Comme une épine dans le pied du gouvernement guinéen, la problématique énergétique se pose encore avec acuité. En dépit des investissements importants faits notamment dans la construction des barrages hydroélectriques de Kaléta et Souapiti. Sans oublier l’option de l’interconnexion avec certains pays voisins et les multiples solutions thermiques envisagées ou essayées. Le tout dans une gouvernance qui ressemble à une véritable nébuleuse.
L’arrivée jeudi dernier au port de Conakry de la centrale flottante turque Powership Ibrahim Bey relance le débat sur le casse-tête des délestages électriques en Guinée. Même si elle suscite de l’espoir aux yeux des populations de la capitale fortement éprouvées par la détérioration brutale du niveau de la desserte en électricité depuis l’incendie à Conakry du principal dépôt des hydrocarbures en décembre 2023.
Par expérience, il faut rester optimiste sans crier victoire avant le lancement de la nouvelle centrale prévu ce 25 août. Contrairement à une première version donnée par nos sources au ministère de l’Energie. D’autant plus que, selon une analyse reçue de l’administration centrale, cette solution bien que potentiellement salutaire, reste partielle.
« Le défi reste de taille pour le gouvernement guinéen », admet notre source. Il s’agit de « transformer le secteur énergétique guinéen pour en faire un modèle durable et économiquement viable », lit-on dans un document du département en charge de l’Énergie sur la question.
« La gestion des coûts d’achat et la mise en œuvre des réformes nécessaires détermineront l’avenir énergétique de la Guinée, un enjeu crucial pour le développement socio-économique du pays ».
Du coup, la question qui taraude les esprits des dirigeants, opérateurs et autres observateurs du secteur, est celle de savoir comment réussir le business sans se heurter aux contraintes liées aux habitudes et à la précarité ? Une équation dont la résolution n’est pas une option, mais un passage obligé pour peu qu’on envisage l’avenir avec sérénité. Surtout que le constat est unanimement fait dans l’analyse : « le prix d’achat de l’électricité en Guinée reste un modèle économique à perte. »

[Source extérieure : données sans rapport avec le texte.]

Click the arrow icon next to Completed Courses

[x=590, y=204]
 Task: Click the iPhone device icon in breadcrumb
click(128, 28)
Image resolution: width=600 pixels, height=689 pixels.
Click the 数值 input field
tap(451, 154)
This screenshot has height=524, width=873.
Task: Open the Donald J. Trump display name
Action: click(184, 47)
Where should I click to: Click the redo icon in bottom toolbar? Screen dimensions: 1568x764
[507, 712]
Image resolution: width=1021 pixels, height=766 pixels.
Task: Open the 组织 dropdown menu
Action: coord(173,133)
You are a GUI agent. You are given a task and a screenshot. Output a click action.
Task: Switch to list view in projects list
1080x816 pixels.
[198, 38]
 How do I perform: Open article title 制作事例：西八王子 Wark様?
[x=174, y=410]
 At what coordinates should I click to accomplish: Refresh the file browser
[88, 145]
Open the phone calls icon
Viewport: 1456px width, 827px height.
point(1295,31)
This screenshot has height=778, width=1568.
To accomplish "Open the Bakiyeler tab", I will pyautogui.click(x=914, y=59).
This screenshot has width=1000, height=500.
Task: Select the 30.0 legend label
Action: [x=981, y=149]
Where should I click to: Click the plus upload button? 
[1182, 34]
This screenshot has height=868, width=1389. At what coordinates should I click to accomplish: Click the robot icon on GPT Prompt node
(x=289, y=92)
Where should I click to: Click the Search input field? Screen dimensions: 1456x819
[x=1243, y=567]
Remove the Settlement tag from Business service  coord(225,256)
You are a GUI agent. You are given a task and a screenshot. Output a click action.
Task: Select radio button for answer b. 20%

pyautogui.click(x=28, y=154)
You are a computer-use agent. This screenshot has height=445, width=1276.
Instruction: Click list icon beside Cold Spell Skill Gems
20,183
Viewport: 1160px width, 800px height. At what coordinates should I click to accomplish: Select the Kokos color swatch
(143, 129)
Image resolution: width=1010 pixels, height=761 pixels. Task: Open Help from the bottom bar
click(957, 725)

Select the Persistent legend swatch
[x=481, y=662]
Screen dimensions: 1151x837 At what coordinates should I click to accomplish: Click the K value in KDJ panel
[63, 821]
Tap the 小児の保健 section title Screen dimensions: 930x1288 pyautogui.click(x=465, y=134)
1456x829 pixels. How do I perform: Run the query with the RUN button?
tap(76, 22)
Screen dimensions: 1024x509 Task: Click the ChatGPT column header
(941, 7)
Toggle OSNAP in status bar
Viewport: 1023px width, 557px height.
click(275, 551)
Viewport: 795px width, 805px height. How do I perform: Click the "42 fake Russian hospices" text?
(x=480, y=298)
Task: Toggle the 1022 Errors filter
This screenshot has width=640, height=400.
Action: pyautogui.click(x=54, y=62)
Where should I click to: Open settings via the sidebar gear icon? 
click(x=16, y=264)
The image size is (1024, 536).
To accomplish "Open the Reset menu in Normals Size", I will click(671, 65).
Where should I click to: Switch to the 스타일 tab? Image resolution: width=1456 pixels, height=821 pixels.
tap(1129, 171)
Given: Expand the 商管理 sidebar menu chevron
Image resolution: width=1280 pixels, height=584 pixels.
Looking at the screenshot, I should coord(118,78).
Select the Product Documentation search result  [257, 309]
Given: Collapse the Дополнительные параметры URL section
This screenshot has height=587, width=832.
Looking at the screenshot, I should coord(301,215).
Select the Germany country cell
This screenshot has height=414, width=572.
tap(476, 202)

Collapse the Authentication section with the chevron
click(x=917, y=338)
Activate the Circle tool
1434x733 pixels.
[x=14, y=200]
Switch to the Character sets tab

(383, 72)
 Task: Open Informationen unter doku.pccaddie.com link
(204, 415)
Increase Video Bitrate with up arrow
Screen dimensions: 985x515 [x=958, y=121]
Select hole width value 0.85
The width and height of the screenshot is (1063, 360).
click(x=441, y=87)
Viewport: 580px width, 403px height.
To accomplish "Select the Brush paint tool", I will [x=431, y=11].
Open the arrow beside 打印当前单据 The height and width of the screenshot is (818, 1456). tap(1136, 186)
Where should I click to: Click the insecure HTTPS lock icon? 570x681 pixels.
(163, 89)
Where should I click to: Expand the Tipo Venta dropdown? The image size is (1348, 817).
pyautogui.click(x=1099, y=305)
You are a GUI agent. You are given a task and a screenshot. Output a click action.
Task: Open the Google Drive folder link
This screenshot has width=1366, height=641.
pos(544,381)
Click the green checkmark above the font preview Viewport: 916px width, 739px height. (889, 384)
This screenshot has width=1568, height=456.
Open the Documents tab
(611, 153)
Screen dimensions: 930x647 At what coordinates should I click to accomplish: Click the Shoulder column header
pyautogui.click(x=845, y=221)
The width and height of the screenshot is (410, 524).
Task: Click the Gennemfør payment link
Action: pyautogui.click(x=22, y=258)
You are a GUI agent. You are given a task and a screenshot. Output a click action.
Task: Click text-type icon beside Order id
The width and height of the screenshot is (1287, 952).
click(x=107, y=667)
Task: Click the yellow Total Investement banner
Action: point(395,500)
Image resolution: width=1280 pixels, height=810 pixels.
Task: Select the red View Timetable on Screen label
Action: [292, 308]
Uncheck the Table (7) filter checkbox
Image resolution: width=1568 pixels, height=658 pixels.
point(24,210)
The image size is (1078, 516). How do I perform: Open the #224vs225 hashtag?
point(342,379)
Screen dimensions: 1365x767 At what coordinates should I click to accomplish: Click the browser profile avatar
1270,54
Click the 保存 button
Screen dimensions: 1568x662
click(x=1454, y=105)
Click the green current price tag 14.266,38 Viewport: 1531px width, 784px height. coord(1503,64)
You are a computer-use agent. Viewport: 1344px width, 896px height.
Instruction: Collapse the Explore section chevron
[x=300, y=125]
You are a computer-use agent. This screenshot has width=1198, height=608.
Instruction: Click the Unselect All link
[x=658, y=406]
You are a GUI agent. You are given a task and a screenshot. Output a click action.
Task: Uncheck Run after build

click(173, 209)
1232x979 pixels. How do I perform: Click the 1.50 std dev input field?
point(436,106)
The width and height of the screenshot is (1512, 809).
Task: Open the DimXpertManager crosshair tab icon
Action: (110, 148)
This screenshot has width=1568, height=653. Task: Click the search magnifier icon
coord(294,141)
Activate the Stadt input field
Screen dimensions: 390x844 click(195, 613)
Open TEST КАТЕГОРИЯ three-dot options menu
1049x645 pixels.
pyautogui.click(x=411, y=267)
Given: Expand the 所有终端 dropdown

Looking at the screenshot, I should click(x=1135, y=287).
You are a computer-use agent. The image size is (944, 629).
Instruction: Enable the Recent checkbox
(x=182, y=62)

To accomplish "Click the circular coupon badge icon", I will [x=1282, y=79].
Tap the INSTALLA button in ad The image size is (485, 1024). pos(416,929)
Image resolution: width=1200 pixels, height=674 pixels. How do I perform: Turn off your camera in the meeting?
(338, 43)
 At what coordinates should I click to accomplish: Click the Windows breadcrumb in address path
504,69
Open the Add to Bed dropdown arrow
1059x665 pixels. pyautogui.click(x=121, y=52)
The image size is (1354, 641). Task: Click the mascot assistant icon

La grande inconnue demeure donc autour de la solution. Surtout qu’il ressort du document d’analyse, que « le pays, bien qu’assez doté en ressources naturelles, est contraint d’acheter l’électricité à diverses sociétés, avant de la revendre à perte aux populations, avec à la clé, une situation qui pèse lourdement sur les finances publiques ».
Une réalité d’autant plus préoccupante que le fait de diversifier les fournisseurs n’a pas été la panacée. En tout cas pour l’instant. A titre illustratif, « le gouvernement guinéen s’approvisionne en électricité auprès de plusieurs sources, avec des coûts différents », rappelle le document. Énumérant parmi les principaux fournisseurs, Tèpower qui vend le kilowattheure à 2 900 GNF, contre 1 200 GNF chez la Société de Gestion de Souapiti (SOGES) et 1 900 GNF à Sénélec.
Le dernier en date étant le Bateau Turc (fournisseur mobile) arrivé à Conakry le 15 août 2024, qui « négocie le kilowattheure à 1 700 francs guinéens, un prix plus favorable comparé aux 2 900 francs guinéens pratiqués sous la présidence d’Alpha Condé », indique ce document du ministère de l’Energie, lu par Guinéenews. Même si le manque à gagner reste lourd à supporter.
Les limites de la vente à perte, les réformes en cours
Pour rappel, « malgré ces prix d’achat élevés, l’électricité est revendue aux populations à un tarif subventionné de 800 francs guinéens le kilowattheure (en deçà des 1050 GNF qu’avait proposés l’ex-ministre Ibrahima Abé Sylla, ndlr), sur recommandations du gouvernement », insiste le document. Avant de déduire de «la nécessité d’opérer des réformes profondes dans le secteur de l’énergie » dans lequel, il faut noter que les termes des contrats, s’il y a eu appel d’offres, n’ont pas été divulgués au grand public.
Cela dit, confie notre source, « face à l’insolvabilité croissante des ménages et des institutions publiques sans oublier les industriels, le Président de la Transition, le général Mamadi Doumbouya, a donné des directives strictes pour l’installation de compteurs prépayés, à commencer par les départements ministériels, désormais tous équipés». Une sorte de serpent de mer. Car, les compteurs prépayés sont à l’ordre du jour depuis des années. Mais l’idée s’est toujours heurtée à une résistance, à cause des pratiques frauduleuses qui minent le système.
Poursuivant, le document informe que « cette première étape sera suivie de l’installation des compteurs dans les ménages, avec pour objectif une réforme en profondeur de l’EDG ». Ajoutant dans le même registre que « le ministère de l’Énergie a un an pour installer des centrales solaires dans les chefs-lieux des régions naturelles du pays ».